Oleh. : Natsir Zubaidi
Sekretaris Badan Pekerja Pembina Dewan Da’wah
Mohammad Natsir, seorang tokoh umat dan bangsa serta dunia Islam. Di samping dikenal sebagai seorang pemimpin dan negarawan (pernah menjadi ketua fraksi dan Ketua Umum Partai Islam Masyumi, juga pernah Menjadi PM pertama NKRI) juga dikenal sebagai seorang pemikir sejak mudanya. Menurut saya, setidaknya-tidaknya ada 7 wilayah pemikiran beliau : 1. Agama dan filsafat, 2. Pendidikan Islam 3. Dakwah dan Pembinaan Umat, 4. Politik Kenegaraan, 5. Hubungan antar Umat beragama, 6. Kebudayan dan peradaban, dan 7. Dunia Islam dan hubungan antar bangsa (Internasional). Beliau adalah seorang pribadi yang konsisten, termasuk dalam hal pemikiran, khususnya garis batas antara Islam dan sekularisme, yang istilah beliau disebut dengan “La dieniyah”, ini yang secara transparan mewarnai pemikiran beliau.

**Latihan:** Menurut teks tentang Mohammad Natsir, istilah apa yang beliau gunakan untuk garis batas antara Islam dan sekularisme? Jawablah hanya berdasarkan teks di atas.

**Cuplikan catatan:**

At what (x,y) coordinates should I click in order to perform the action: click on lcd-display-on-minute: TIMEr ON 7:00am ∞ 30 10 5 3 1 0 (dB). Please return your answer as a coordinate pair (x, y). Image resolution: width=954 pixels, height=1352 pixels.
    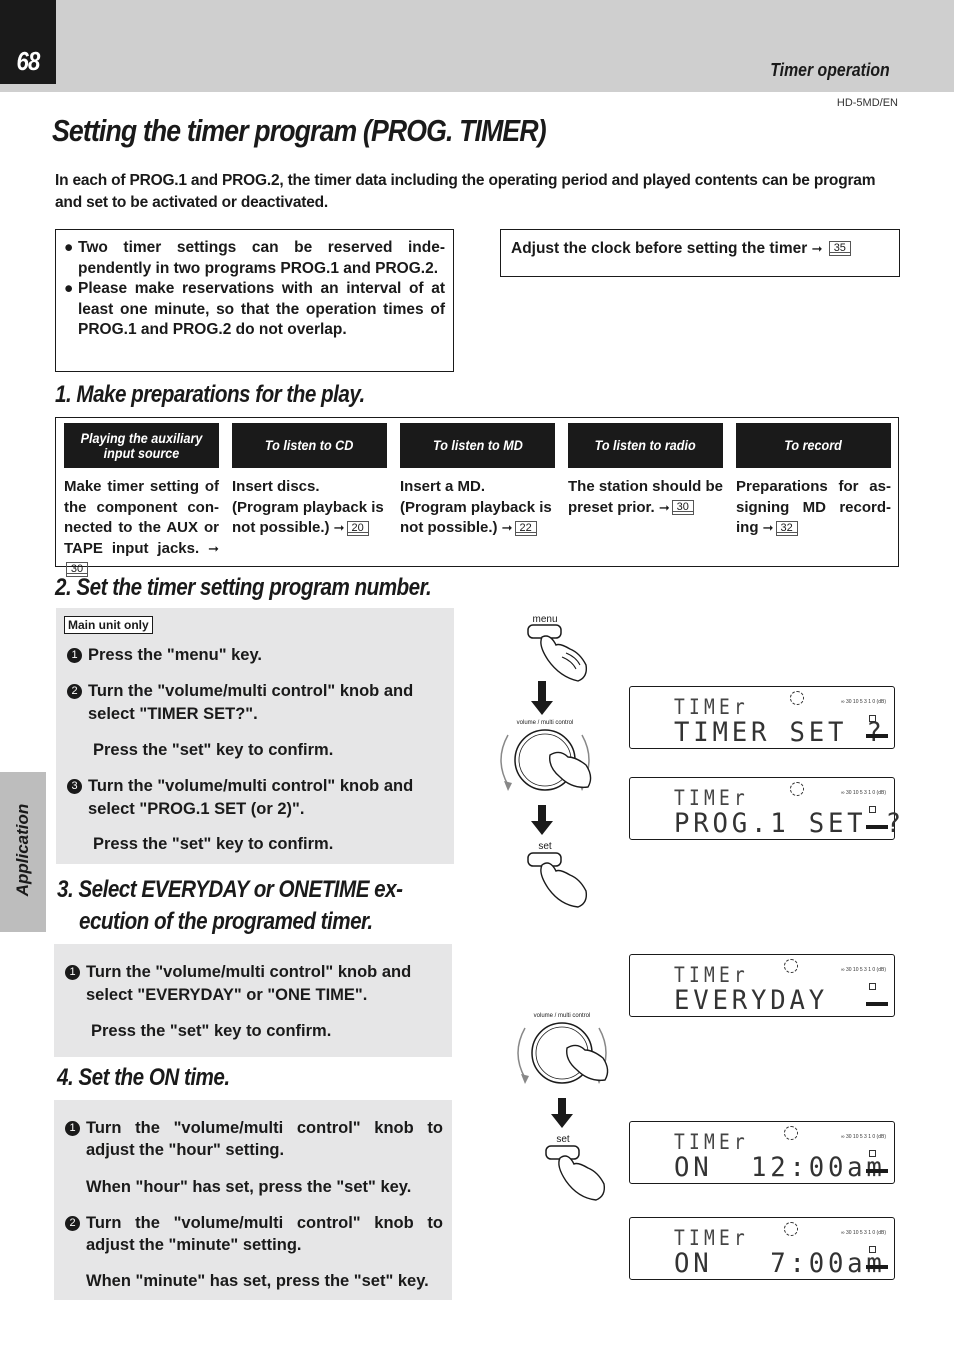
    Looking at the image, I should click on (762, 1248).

* * *

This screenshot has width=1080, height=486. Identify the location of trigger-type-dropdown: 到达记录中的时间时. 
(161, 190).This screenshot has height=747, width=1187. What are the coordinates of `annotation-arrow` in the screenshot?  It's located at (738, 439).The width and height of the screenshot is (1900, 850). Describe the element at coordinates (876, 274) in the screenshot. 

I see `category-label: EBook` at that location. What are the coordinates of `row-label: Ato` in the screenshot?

...

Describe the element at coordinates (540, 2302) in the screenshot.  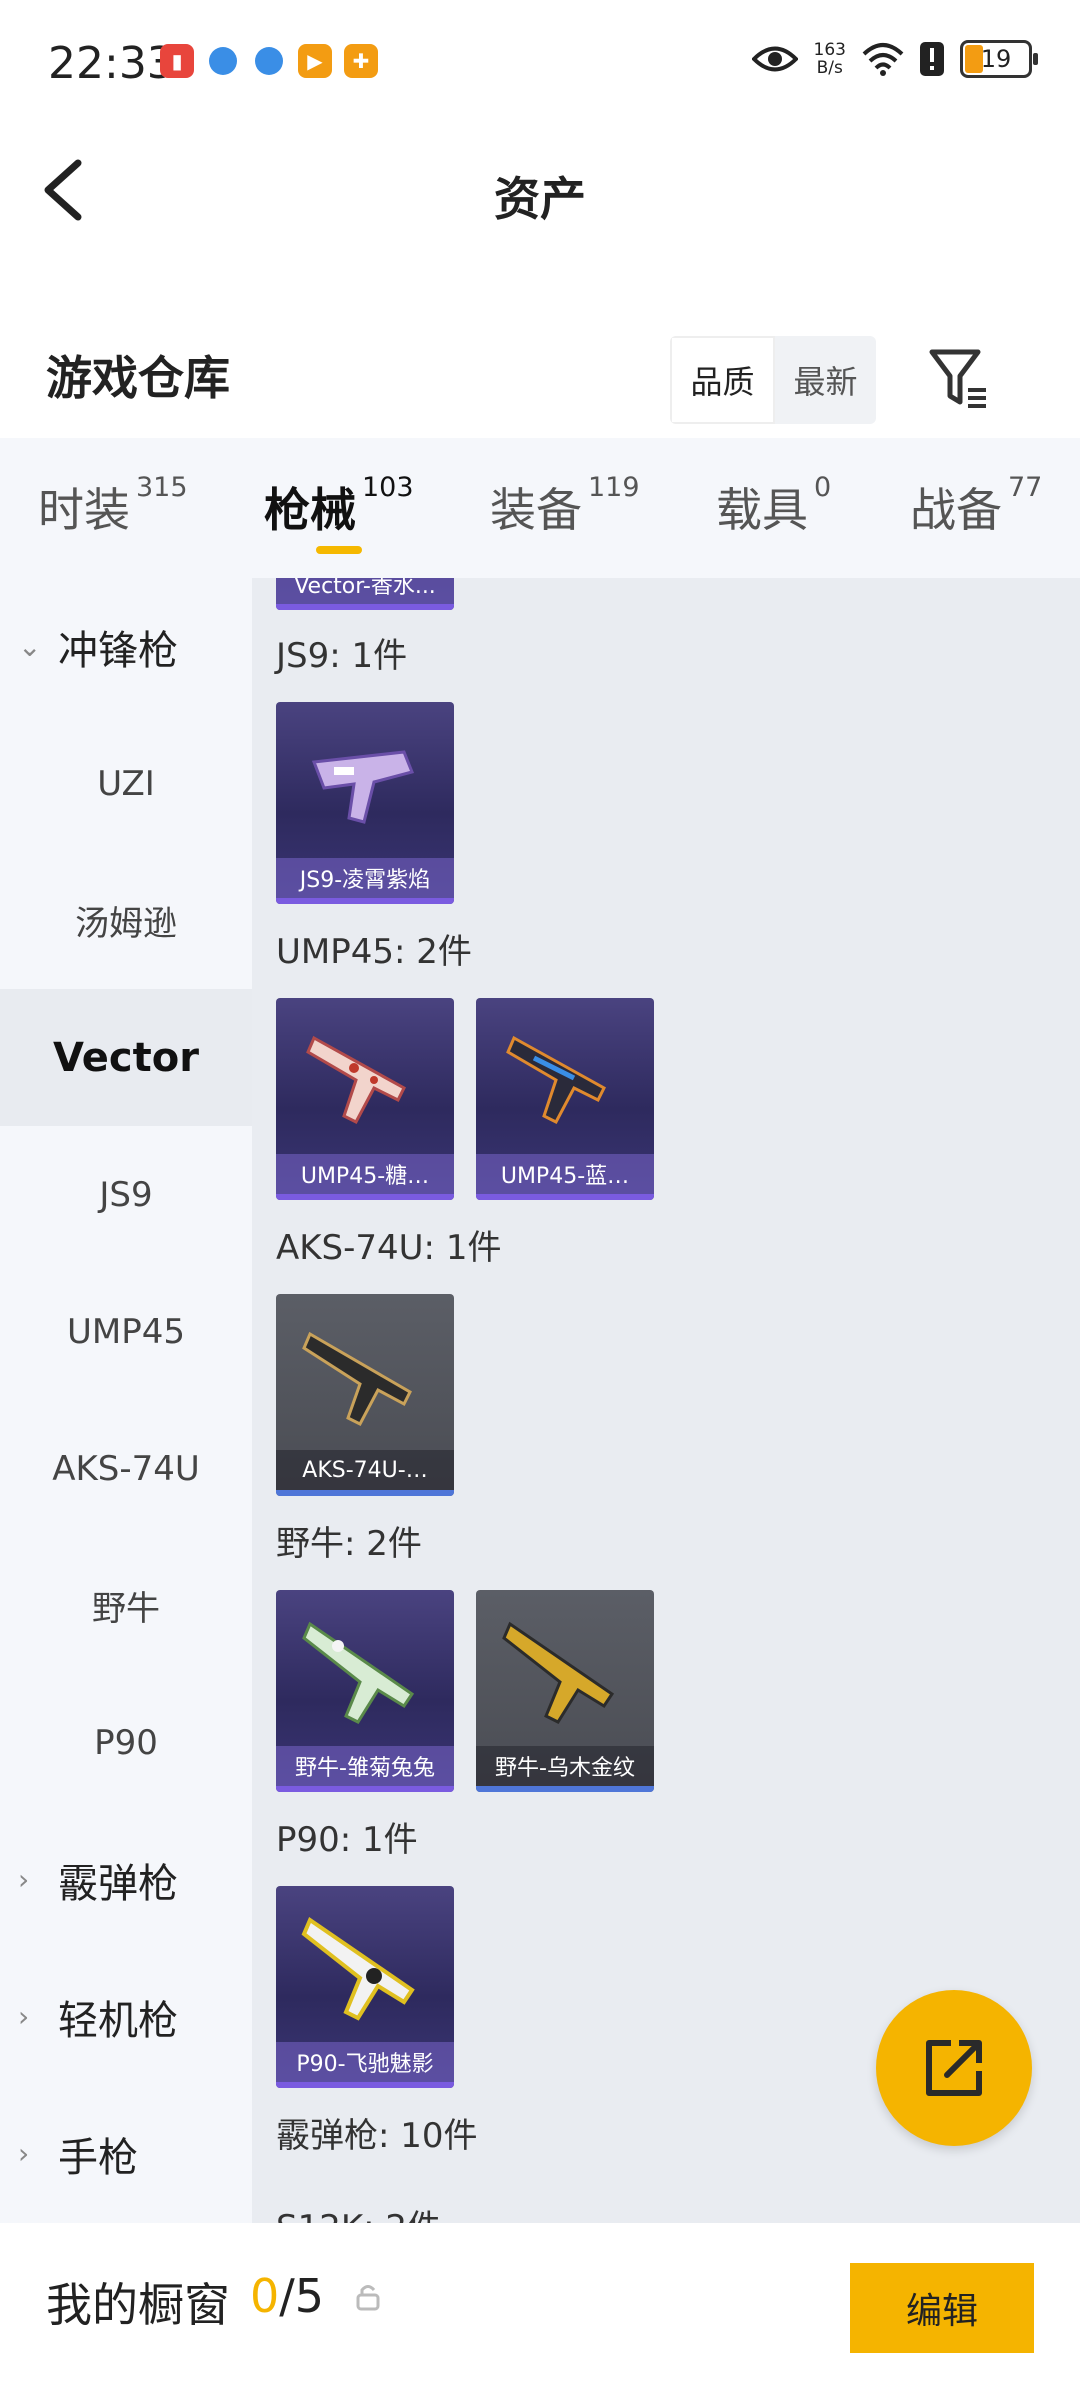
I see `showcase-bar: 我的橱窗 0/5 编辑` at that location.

**Jawaban:** “La dieniyah”